Perché ci sono molti modi di
essere femministi, e questo qui è banale e qualunquista, con orde di donne
volutamente imperfette o tremendamente insicure a cui ricordare di continuo che la
felicità è appannaggio di tutti, salvo poi constatare che un Joe Manganiello resterà sempre un
miraggio lontano, un pianeta incandescente su cui non si potrà mai atterrare.
A Soderberg che comunque fotografa e monta, e allo stesso Tatum che produce, verrebbe da chiedere: che fine hanno fatto i ragazzi maledetti della working class di Magic Mike numero 1? Dov’è il sogno americano vagheggiato o infranto che nel film del 2012 si insinuava attraverso le pareti sporche e fumose dell’Xquisite Club? In MMXXL l’unico sogno su cui ci si sofferma un po’ è la voglia di realizzarsi professionalmente della fotografa con il volto di Amber Heard, che sostiene di avere un animo da drag queen e filosofeggia sul senso dell’esistenza mangiando con le mani una costosissima torta rosa fucsia (perché nei film americani i personaggi si leccano sempre le dita?).
Procede a strattoni proprio come il furgone malmesso su cui si spostano i
suoi protagonisti questo film che pure ci regala numeri di strip tease ottimamente
coreografati.
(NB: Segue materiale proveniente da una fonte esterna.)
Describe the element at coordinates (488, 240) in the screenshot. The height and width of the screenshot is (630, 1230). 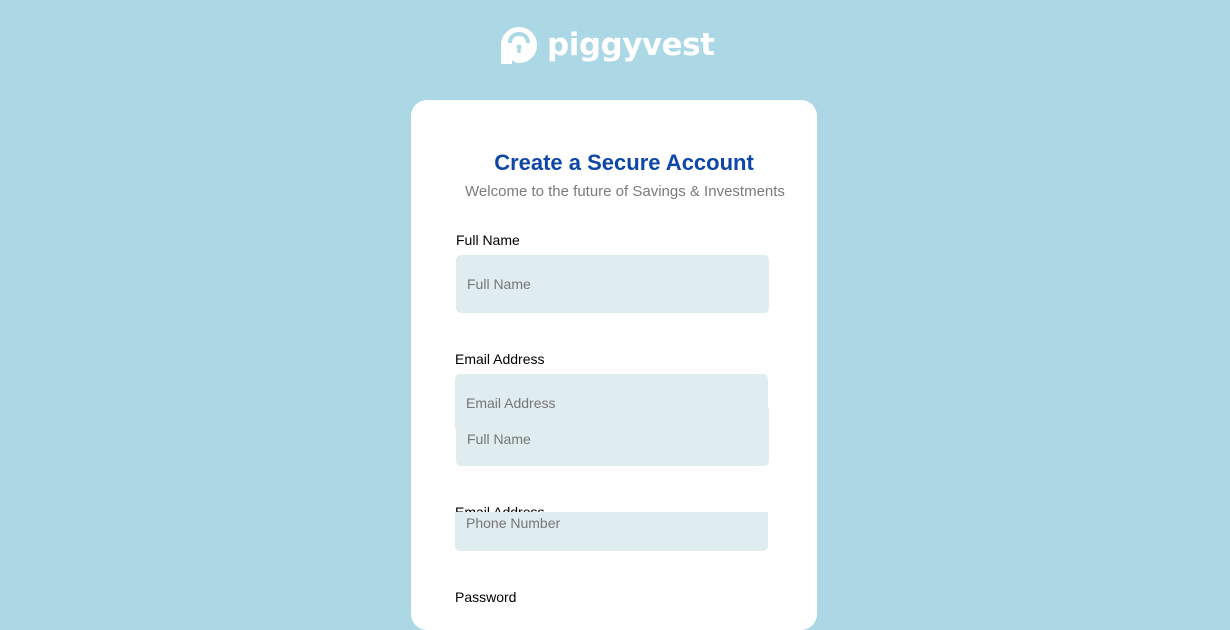
I see `full-name-label: Full Name` at that location.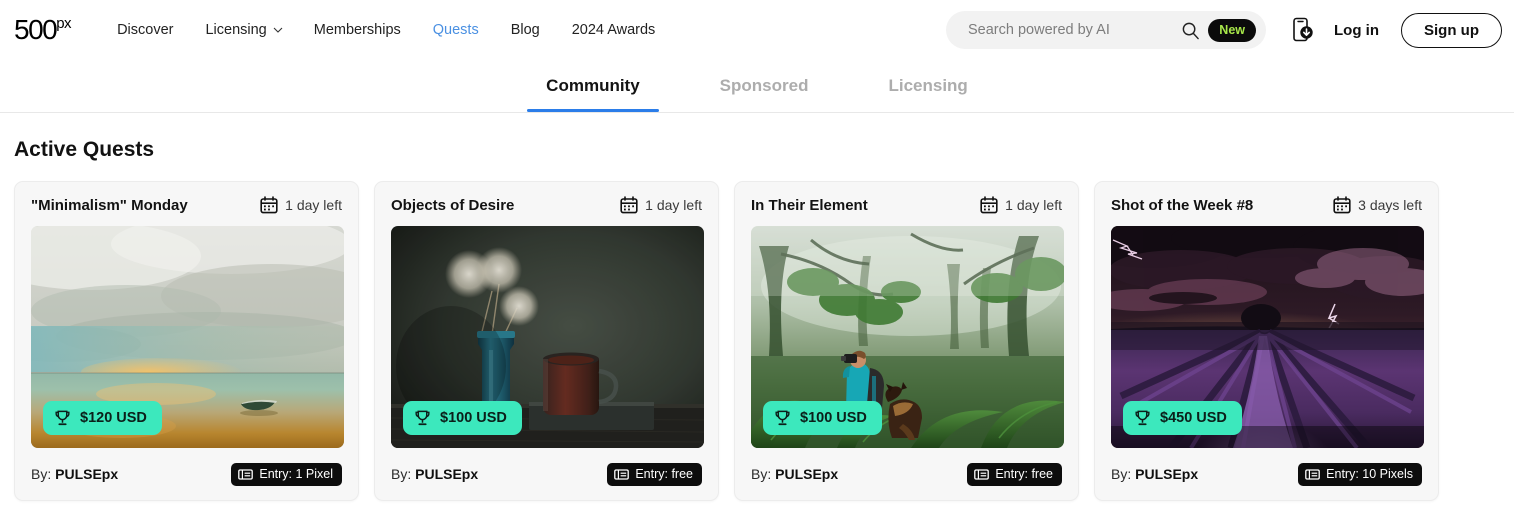  What do you see at coordinates (1302, 30) in the screenshot?
I see `mobile-download-icon` at bounding box center [1302, 30].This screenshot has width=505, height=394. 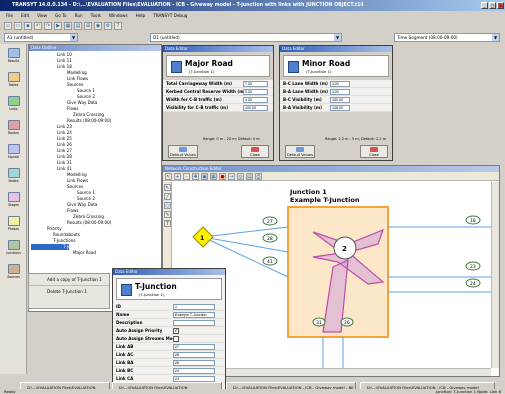 What do you see at coordinates (168, 176) in the screenshot?
I see `select-icon: ↖` at bounding box center [168, 176].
A volte si muove con passo spedito, altre si blocca, ma è come se fra
le tappe del viaggio non esistesse alcun reale collegamento.
Nessuno cambia,
nessuno cresce, e allora è probabile che il modo migliore per prendere il seguito del
buon film diretto dal regista di Sesso, bugie e
videotape sia accostarlo a quelle commedie un po’
demenziali che trovano forza proprio nell’esagerazione e nella caricatura, beandosi
della fortuna di poter condividere con tanti altri spettatori lo spettacolo di tanta e tale
beltade.
Per non lasciarci sopraffare dalla delusione, non chiediamoci se
l’America sia veramente così, non lo vogliamo sapere. Godiamoci piuttosto
l’assolo di freestyle di Channing Tatum in garage
con il chiaro riferimento a Gene Kelly e a
Flashdance.
Ecco, c’è un che di
retrò e di anni Ottanta in Magic Mike XXL
che in fin dei conti gli si addice. Jennifer Beals che, pur facendo l’operaia,
viveva in un loft mascherato da magazzino dismesso, in fondo era una meravigliosa
contraddizione che molti hanno abbracciato con entusiasmo: non si potrebbe fare lo stesso
con questo secondo episodio? Dipende dal grado di tolleranza. E di frivolezza.